PKR被认为是IFN诱导的抗病毒作用主要的效应因子之一，可以抑制多种病毒在细胞内的复制，它在调节细胞增殖和分化、诱导细胞凋亡和信号转导等方面也发挥重要作用[13]。当病毒侵入感染细胞，在复制或转录过程中产生dsRNA，单体PKR与之结合后便形成二聚体，自我激活并催化自身磷酸化，磷酸化后的PKR催化其底物eIF2α的磷酸化，最终导致病毒蛋白合成受到抑制，从而产生抗病毒活性[14-15]。但有些病毒为了逃逸宿主细胞的抗病毒效应，采取多种策略避免PKR的抗病毒活性，而这些策略的发挥一般依赖于病毒基因组非编码区转录产物或者编码的蛋白。非编码区转录产物一般与PKR直接结合，阻碍PKR自身磷酸化[16-18]；病毒编码蛋白发挥作用机制具有多样性[3]，或是直接结合PKR，以阻断与dsRNA的结合，或是作为PKR的伪底物，竞争阻止eIF2α磷酸化，或是作为PKR的拮抗剂阻断eIF2α的磷酸化，或是使PKR下游效应分子eIF2α脱磷酸化，或是同时抑制PKR与eIF2α的磷酸化，甚至是降解PKR等。作者前期开展PRRSV体外感染PAMs研究表明，PRRSV可以强烈抑制PKR磷酸化，其底物eIF2α的磷酸化水平相应受到抑制，说明PRRSV可能通过这种途径达到促进自身增殖的目的。PAMs是PRRSV感染的天然宿主细胞，但Marc-145细胞是病毒体外增殖依赖的重要传代细胞系，由于细胞动物来源、原代细胞和传代细胞差异等，PRRSV在Marc-145细胞复制增殖时PKR所起的作用尚不得而知，对其开展相关研究非常必要。

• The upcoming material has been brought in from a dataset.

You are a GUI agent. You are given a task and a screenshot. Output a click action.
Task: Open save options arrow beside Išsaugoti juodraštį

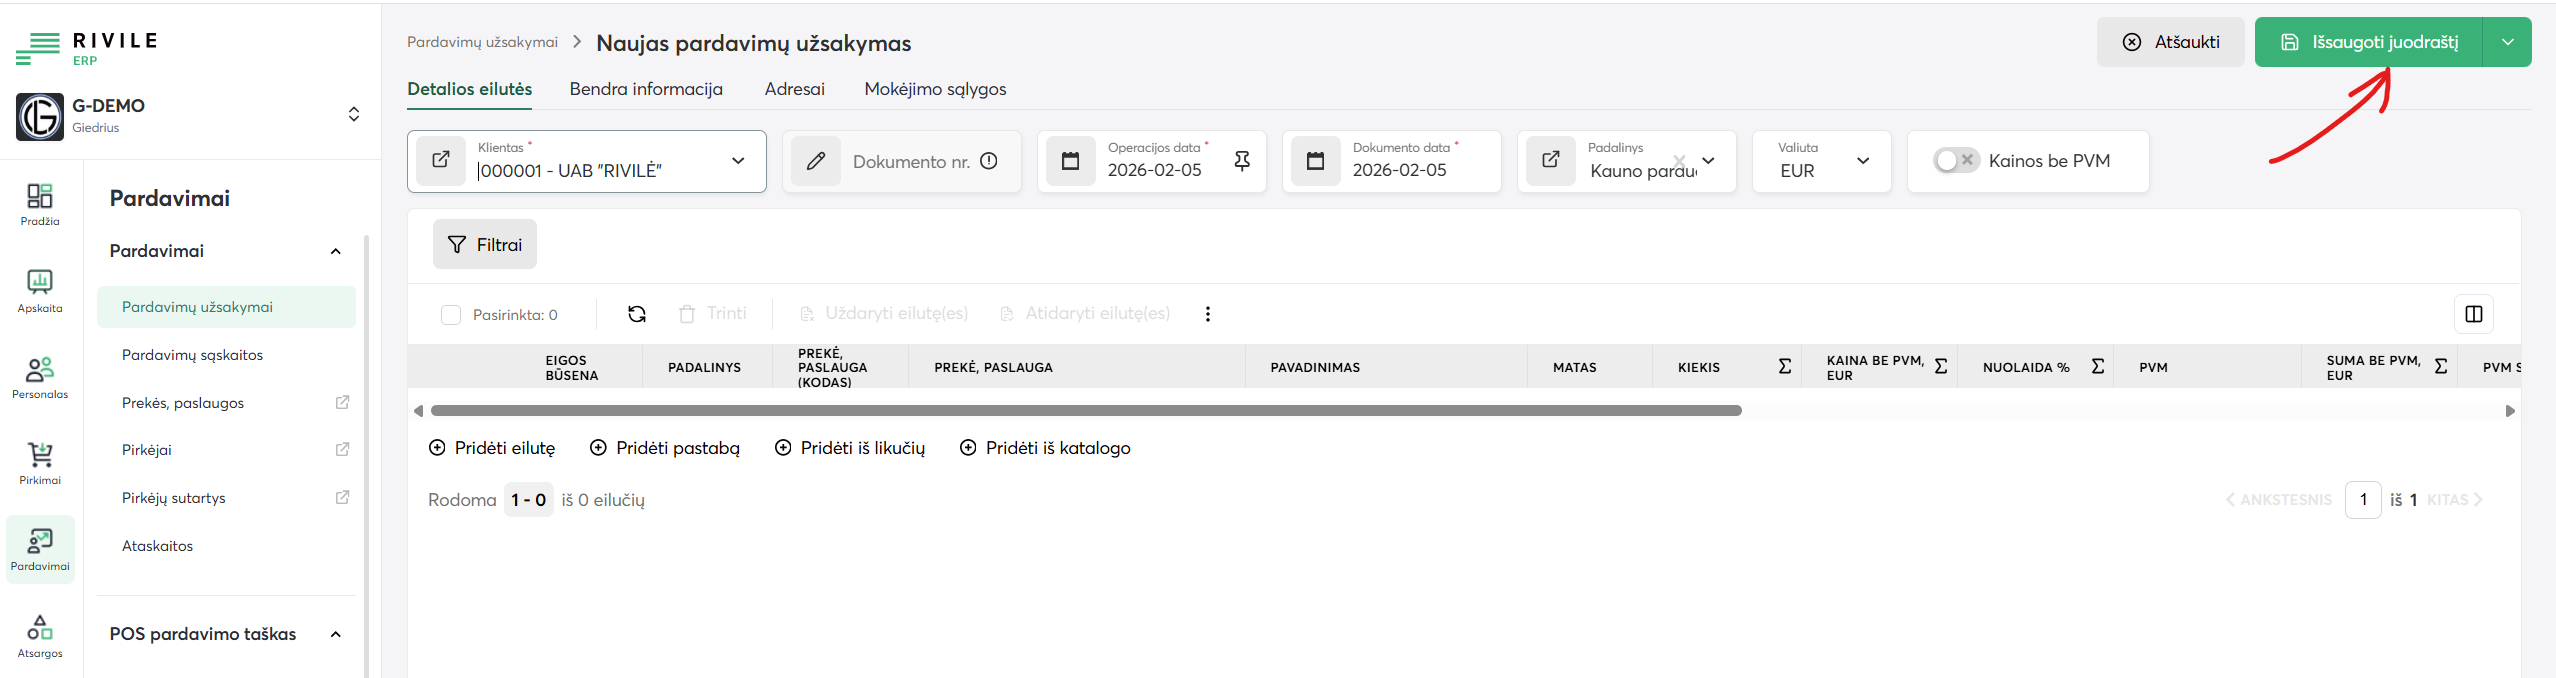[2507, 42]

因此，本研究克隆了Macr-145细胞PKR基因，进行了遗传进化分析，由于该细胞系来源于MA-104细胞，而后者来源于非洲绿猴(Cercopithecusaethiops)，因此，与非洲绿猴PKR基因同源性最高，核苷酸、氨基酸同源性分别为99.8%和99.5%，氨基酸残基发生I23V、S178P、I409L共3个位点突变；与绿猴(Chlorocebussabaeus)核苷酸、氨基酸同源性分别高达99.6%和98.9%，与猕猴、川金丝猴同源性较高，但依次降低，与人核苷酸、氨基酸同源性进一步降低至92.5%和83.5%，与其他4种哺乳动物同源性较低，尤其是野猪，仅分别为76.1%和60.1%。PRRSV既可以在Marc-145细胞增殖，也可以在猪体内细胞如PAMs、单核细胞等增殖，而二者PKR序列差异较大，因此，推测PKR在病毒复制增殖过程发所发挥的作用不尽相同，但需要进一步验证。通过分析发现，PKR △6 LFIQME基序、PKR 296K以及446T与451T磷酸化位点均高度保守，这些保证了PKR作为抗重要病毒因子的特性。同时，通过氨基酸序列比较，发现与所参考物种相比，271K是Marc-145细胞与其供体物种非洲绿猴所特有的，其他物种除了豚鼠是V，均为E，这一氨基酸位点对于其功能是否产生影响？与PRRSV感染或者复制是否有关联？需要开展相关研究阐明。

综上所述，本研究成功克隆了Marc-145细胞PKR基因，对其遗传进化及同源性进行了分析与比较，并进行了融合表达，为进一步开展其与PRRSV互作机制研究奠定了基础。